In case you’ve forgotten (or if you were fortunately too young to remember or not born yet), that was the year many Filipinos believed it was the end of humankind: the year of the Mount Pinatubo eruption.


The eruption of Mt Pinatubo has been dubbed the second largest volcanic eruption of 20th century. Mother Nature was very angry that day, and it wreaked havoc in the Philippines, with effects lingering and haunting the provinces close to the mountain up to now.


Grab onto your chairs because our date in focus today, 15 June 1991, has a very staggering story.


Looking for signs

Way before the eruption of 15 June 1991, only a handful knew about the existence of Mt Pinatubo. How is it possible that not a lot of people knew the existence of a very active and historically cataclysmic volcano near Luzon’s major centres?
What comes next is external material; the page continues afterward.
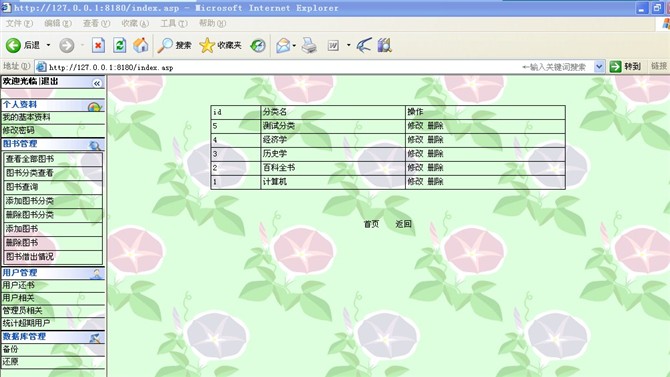Go to Home page icon
The height and width of the screenshot is (377, 670).
pyautogui.click(x=141, y=45)
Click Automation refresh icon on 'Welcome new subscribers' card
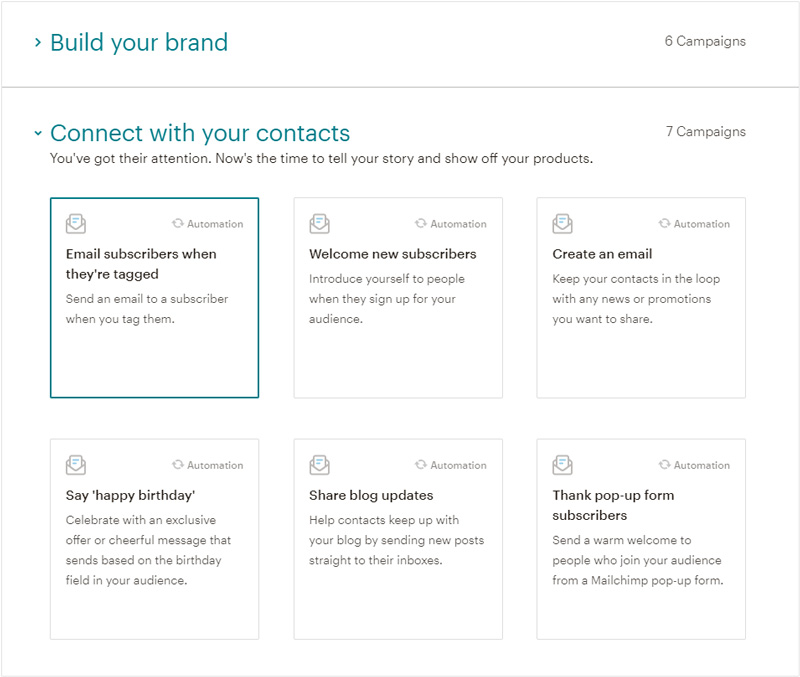Image resolution: width=800 pixels, height=677 pixels. coord(421,224)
First, a crash course on geography:


mount pinatubo 1

Map of Mount Pinatubo in Central Luzon


If I tell you to stand on the slopes of Zambales or in the middle of the flat plains of Pampanga, do you think you can point out to me Mt Pinatubo in the horizon as easily as any Bicolano can point out Mt Mayon or any Davaoeño can point out Mt Apo? I highly doubt it, and it’s not because of any lapse in your knowledge of geography.
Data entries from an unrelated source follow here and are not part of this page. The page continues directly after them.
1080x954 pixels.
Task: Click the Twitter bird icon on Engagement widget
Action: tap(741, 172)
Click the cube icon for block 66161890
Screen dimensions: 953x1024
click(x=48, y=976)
None of us can point out Mt Pinatubo in Central Luzon because it lies in the heart of a mountainous region called Cabusilan Mountains, in the middle of the Zambales mountain range. Another reason why it was relatively unknown by majority of the locals before 1991 is because the last cataclysm it caused (which was five times than the 1991 eruption) was believed to have occurred 35,000 years ago, way before human history could record it.


Relative dormancy and invisibility led people to believe living in the surrounding areas was safe. Pinatubo is actually just 54 miles north of Manila, 23 miles of the American base in Subic and 8 miles from Clark Air Base. Why, many indigenous aeta groups lived on the slopes of Pinatubo itself until the year it erupted!
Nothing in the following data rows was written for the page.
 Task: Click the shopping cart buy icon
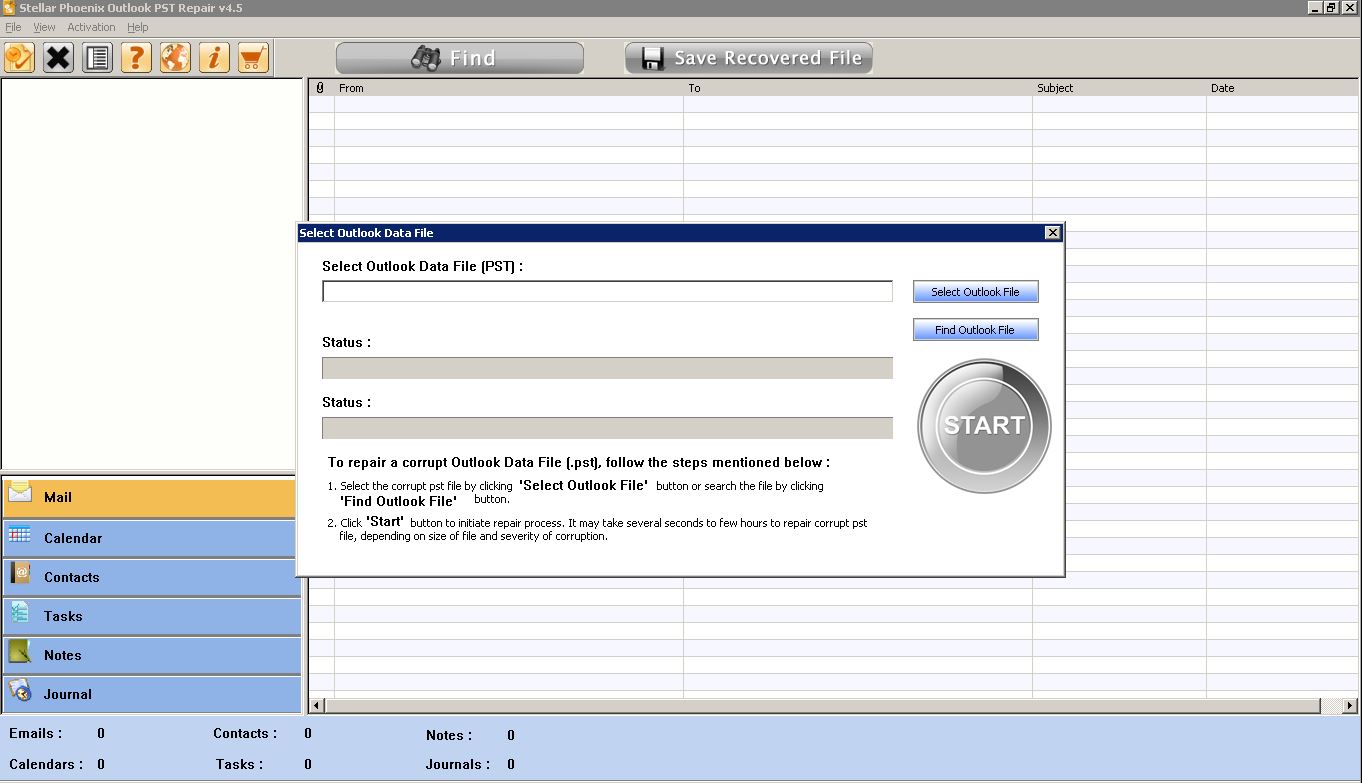[253, 58]
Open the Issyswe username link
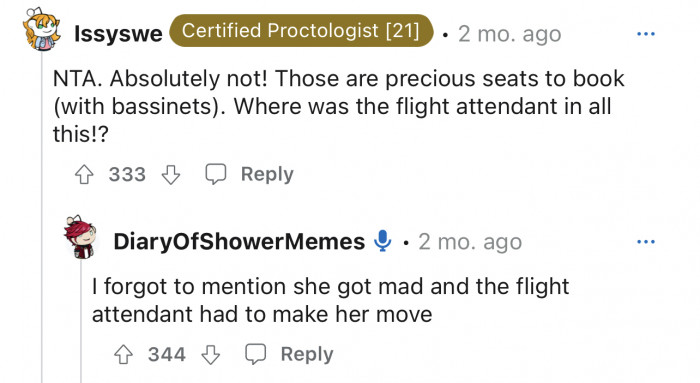This screenshot has width=700, height=383. tap(118, 34)
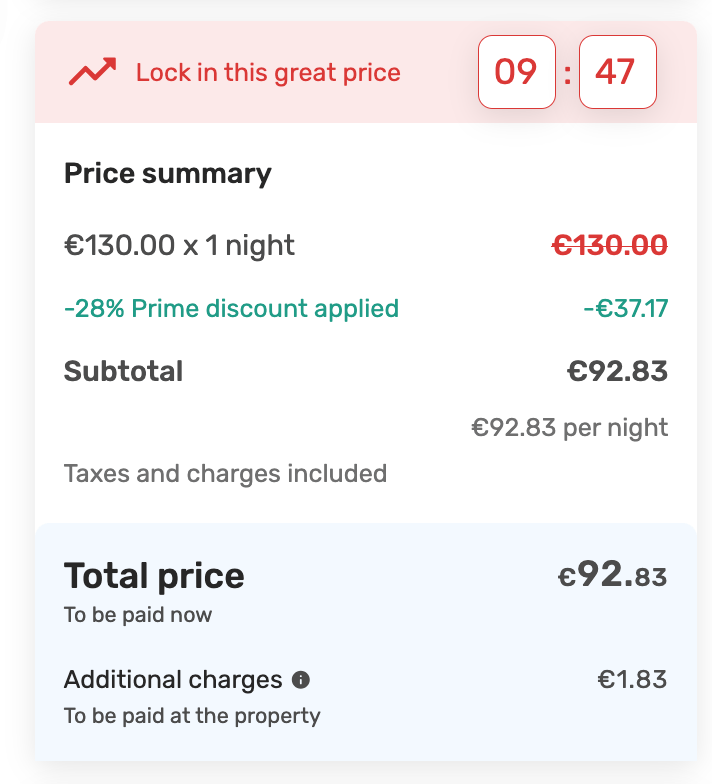This screenshot has width=712, height=784.
Task: Click the red trending-up arrow icon
Action: click(x=92, y=72)

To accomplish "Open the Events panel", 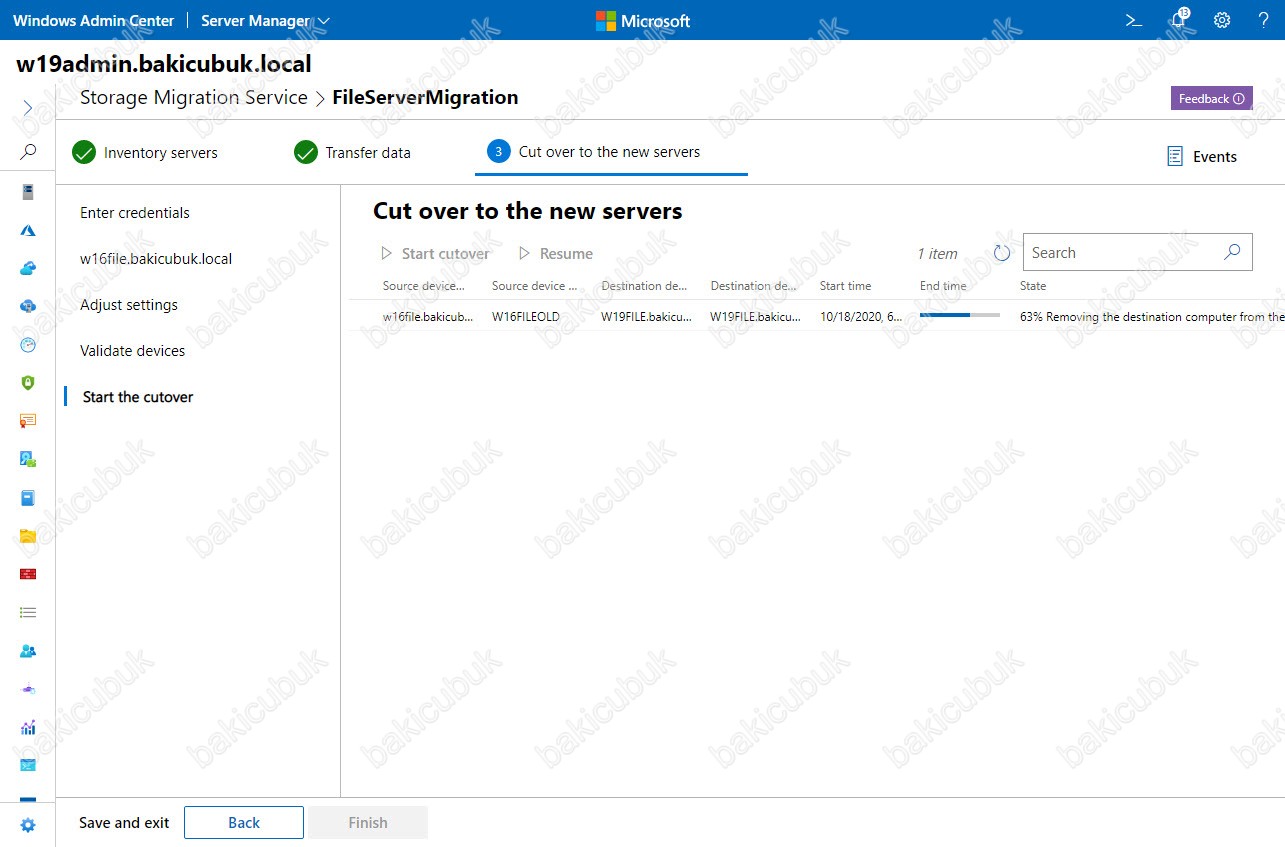I will [x=1202, y=157].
The density of people living so close to an active and powerful volcano would make a good ingredient for a horror story, and it was for the Philippines. Luckily for us who were around that time, there were a handful of courageous and knowledgeable people who knew how to read the signs correctly, which began to manifest with an earthquake in 1990.


The earth shakes

On 16 July 1990, a magnitude 7.8 earthquake hit near Rizal town in Nueva Ecija, 60 miles northeast of Mt Pinatubo, at around 4:30pm. The massive earthquake led to 1,621 deaths in Central Luzon and the Cordilleras. One of the most devastated had been Baguio City in Benguet, which was cut off from the rest of Luzon because of landslides in Kennon Road.


mount pinatubo 2

Hyatt Terraces Hotel, the biggest hotel in Baguio, fell to the ground after the 1990 quake


But aside from the immediate destruction of infrastructure and the casualties, one other thing that resulted from the massive earthquake was that it jolted the surface of the earth beneath Central Luzon. Many volcanologists later linked this quake to the 1991 Mt Pinatubo eruption, although conclusive proof connecting the two events has been lost in history.


Warnings and evacuations

Eight months later, the earthquake of 1990 would be reproduced in March 1991 as a series of earthquakes rocked the villages near the slope of Mt Pinatubo. These earthquakes increased in intensity in the following months as it became clearer that the shakes were linked to volcanic activity.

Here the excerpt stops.